### MATERIALS PROVIDED ###

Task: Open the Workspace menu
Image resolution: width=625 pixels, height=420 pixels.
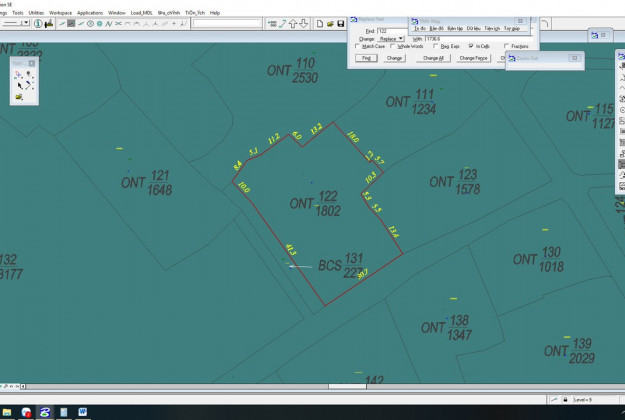Action: (60, 12)
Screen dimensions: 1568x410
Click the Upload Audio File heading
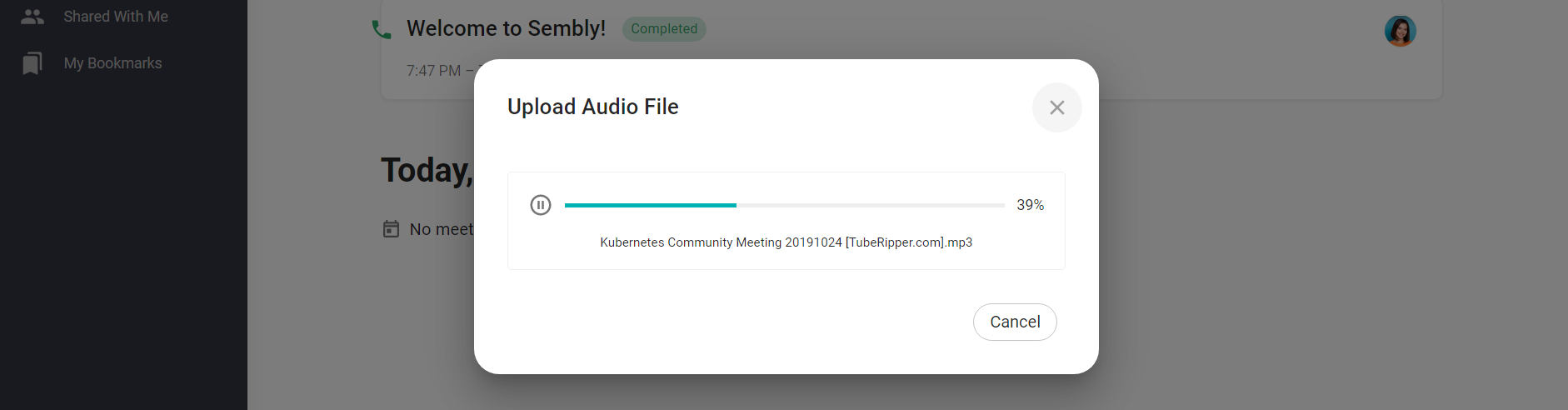[x=593, y=107]
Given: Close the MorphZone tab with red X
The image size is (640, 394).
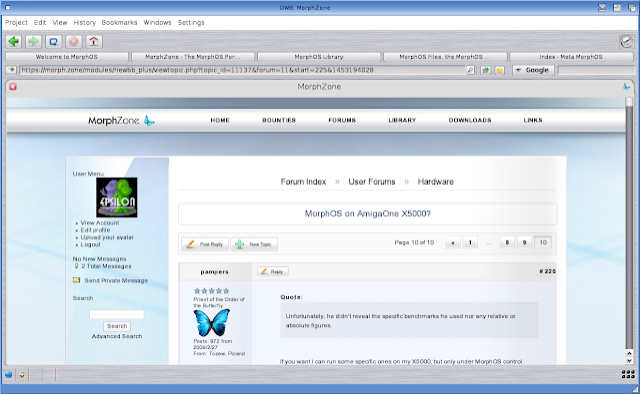Looking at the screenshot, I should pos(13,87).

###

## [PROBLEM]
Output exactly the lines from the line with "Image resolution: width=625" to the last line of the records, including both, and leave every picture out.

## [ANSWER SECTION]
Image resolution: width=625 pixels, height=420 pixels.
Action: (60, 12)
Screen dimensions: 1568x410
Click the Upload Audio File heading
[x=593, y=107]
Given: Close the MorphZone tab with red X
The image size is (640, 394).
Looking at the screenshot, I should pos(13,87).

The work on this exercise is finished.